> Textauszug
§ §
Claudia Jancura und Timur Fuhrmann-Piontek hoffen, dass sich noch ein Arzt meldet, der HIV-Patienten behandeln darf, ansonsten dorht vielen ihrer Klienten eine persönliche Katastrophe
Machen sich Sorgen um ihre Klienten: Claudia Jancura und Timur Fuhrmann-Piontek hoffen, dass sich noch ein Arzt meldet, der HIV-Patienten behandelt. Foto: Stefan Friedrich

Es ist eine bittere Nachricht für die rund 200 HIV-positiven Menschen aus Pforzheim und dem Enzkreis: Vom 1. April an ist ihre Versorgung nicht mehr gewährleistet. Zwar sucht die Aidshilfe nach dem Tod des Arztes Ralf Fuhrmann händeringend nach einem Nachfolger, der die Betreuung übernehmen kann.

Bislang sieht es allerdings düster aus. Möglicherweise auch, weil unter vielen Medizinern nach wie vor große Vorurteile gegenüber HIV-Patienten bestehen.

Fuhrmann war zuletzt schon der einzige praktizierende Arzt in der Region, der einen Schwerpunkt für die Behandlung von HIV positiven Menschen hatte. Entsprechend hart hat es die Klienten getroffen, die sich jüngst bei der Aidshilfe in Pforzheim gemeldet und davon erfahren haben, dass sie bald quasi ohne medizinische Hilfe dastehen. Dabei ist erst ein kleiner Teil der rund 200 Betroffenen informiert.

„Viele wissen es noch gar nicht“, bestätigt die Leiterin der Beratungsstelle der Aidshilfe Pforzheim, Claudia Jancura. Ihren Angaben zufolge sind ihre Klienten zu je etwa der Hälfte Frauen und Männer, viele davon sozial schlechter gestellt oder psychisch angeschlagen. Sie haben kein Auto oder nicht die Möglichkeit, sich mal eben in den Zug nach Karlsruhe, Mannheim oder Stuttgart zu setzen und dort Praxen aufzusuchen, die HIV-Patienten noch behandeln.
§ §
Auszüge aus dem Datensatz
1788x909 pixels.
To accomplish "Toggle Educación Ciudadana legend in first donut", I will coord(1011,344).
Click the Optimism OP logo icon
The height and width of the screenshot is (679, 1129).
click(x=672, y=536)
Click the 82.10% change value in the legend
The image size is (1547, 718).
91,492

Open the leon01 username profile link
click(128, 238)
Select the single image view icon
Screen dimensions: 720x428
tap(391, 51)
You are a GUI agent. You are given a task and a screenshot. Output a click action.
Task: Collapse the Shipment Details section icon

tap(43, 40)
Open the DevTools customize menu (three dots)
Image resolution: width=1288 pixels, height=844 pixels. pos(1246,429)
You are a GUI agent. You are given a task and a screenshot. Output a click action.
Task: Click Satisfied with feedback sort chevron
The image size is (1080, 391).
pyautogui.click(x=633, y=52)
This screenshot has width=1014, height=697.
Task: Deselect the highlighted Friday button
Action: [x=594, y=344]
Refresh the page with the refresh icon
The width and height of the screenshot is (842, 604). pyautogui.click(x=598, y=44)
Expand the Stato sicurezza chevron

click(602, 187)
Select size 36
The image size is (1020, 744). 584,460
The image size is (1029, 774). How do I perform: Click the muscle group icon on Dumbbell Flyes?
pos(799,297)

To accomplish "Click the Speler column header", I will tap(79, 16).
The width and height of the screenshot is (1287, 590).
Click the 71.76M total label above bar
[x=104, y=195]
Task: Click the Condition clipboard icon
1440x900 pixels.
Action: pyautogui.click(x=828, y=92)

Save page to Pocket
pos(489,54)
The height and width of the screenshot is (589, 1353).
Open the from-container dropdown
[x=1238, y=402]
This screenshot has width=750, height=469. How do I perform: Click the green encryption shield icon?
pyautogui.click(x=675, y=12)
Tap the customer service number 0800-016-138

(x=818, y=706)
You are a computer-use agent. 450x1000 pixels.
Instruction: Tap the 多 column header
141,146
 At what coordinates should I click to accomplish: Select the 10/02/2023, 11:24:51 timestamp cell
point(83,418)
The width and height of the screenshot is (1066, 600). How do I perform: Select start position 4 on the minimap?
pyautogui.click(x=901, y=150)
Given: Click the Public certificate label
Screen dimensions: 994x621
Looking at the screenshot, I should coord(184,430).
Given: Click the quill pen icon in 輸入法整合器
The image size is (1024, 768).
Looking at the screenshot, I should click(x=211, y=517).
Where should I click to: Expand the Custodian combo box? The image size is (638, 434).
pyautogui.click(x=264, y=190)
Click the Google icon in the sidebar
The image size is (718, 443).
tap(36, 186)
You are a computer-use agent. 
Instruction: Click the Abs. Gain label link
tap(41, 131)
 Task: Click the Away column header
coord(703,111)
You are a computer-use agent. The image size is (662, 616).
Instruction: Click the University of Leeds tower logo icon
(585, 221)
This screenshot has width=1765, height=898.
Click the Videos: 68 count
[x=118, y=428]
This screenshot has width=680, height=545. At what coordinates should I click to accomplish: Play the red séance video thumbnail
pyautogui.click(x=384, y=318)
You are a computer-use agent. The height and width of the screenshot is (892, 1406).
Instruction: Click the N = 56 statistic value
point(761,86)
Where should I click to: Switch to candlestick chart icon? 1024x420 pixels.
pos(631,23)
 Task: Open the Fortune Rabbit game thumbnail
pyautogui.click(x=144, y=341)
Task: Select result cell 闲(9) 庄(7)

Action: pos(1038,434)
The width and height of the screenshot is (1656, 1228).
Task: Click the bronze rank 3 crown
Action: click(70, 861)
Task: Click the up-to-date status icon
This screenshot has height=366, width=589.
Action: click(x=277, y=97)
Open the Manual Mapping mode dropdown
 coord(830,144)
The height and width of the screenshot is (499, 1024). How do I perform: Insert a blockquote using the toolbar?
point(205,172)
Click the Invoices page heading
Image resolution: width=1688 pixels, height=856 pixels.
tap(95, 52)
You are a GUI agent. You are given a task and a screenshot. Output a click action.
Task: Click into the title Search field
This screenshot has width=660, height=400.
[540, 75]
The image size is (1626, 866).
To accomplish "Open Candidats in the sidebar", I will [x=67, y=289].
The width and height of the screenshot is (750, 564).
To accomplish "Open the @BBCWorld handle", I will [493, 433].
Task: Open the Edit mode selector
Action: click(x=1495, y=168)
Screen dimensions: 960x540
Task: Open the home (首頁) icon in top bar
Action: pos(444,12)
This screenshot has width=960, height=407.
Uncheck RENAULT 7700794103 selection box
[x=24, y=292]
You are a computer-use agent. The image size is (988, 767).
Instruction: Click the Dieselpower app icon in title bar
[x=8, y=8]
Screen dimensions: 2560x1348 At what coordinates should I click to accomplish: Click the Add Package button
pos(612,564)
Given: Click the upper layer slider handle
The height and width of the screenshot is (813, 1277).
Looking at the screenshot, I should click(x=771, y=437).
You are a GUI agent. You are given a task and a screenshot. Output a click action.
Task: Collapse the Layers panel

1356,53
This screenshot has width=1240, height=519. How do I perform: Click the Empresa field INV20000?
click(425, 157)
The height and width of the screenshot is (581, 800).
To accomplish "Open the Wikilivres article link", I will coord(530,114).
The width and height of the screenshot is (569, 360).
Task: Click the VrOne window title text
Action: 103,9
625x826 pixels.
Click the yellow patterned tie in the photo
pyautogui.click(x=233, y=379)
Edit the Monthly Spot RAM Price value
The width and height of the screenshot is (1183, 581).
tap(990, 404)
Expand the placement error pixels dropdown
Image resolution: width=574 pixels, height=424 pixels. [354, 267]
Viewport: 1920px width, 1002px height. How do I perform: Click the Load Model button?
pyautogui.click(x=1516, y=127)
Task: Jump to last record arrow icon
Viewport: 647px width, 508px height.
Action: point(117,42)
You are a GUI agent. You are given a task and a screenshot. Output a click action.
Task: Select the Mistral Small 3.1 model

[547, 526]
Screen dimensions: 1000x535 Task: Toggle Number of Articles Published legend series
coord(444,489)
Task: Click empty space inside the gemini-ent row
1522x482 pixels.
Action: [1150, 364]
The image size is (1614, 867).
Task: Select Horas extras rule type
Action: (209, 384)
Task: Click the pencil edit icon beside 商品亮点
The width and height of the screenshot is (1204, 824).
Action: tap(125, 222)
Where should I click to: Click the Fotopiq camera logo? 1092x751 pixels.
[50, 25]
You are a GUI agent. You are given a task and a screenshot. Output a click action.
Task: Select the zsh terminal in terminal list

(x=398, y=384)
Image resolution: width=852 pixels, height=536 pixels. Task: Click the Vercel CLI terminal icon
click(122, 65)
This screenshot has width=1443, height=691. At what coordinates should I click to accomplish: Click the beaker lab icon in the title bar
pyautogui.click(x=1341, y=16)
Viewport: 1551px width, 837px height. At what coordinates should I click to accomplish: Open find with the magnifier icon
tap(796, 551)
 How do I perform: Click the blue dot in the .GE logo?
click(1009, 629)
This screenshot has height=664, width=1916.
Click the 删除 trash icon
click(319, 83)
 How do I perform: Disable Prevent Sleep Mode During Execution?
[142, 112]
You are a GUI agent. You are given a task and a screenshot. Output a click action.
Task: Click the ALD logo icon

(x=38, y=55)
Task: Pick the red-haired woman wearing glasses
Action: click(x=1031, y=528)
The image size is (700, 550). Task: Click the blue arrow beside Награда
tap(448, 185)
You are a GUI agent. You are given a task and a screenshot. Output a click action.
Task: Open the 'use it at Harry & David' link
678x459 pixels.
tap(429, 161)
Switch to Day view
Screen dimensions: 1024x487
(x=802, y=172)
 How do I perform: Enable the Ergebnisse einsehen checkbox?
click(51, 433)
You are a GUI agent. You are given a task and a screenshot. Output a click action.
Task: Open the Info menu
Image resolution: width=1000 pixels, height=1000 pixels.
§ §
> Aufgabe
Beantworte bitte anhand des Textauszugs zur HIV-Versorgung in Pforzheim die folgenden Fragen:
1. Ab welchem Datum ist die Versorgung der HIV-positiven Menschen nicht mehr gewährleistet?
2. Wie viele HIV-positive Menschen aus Pforzheim und dem Enzkreis sind betroffen?
3. Welche Funktion hat Claudia Jancura?
Die Datensätze spielen hierbei keine Rolle.

> Lösung
1. Ab dem 1. April.
2. Rund 200.
3. Sie ist Leiterin der Beratungsstelle der Aidshilfe Pforzheim.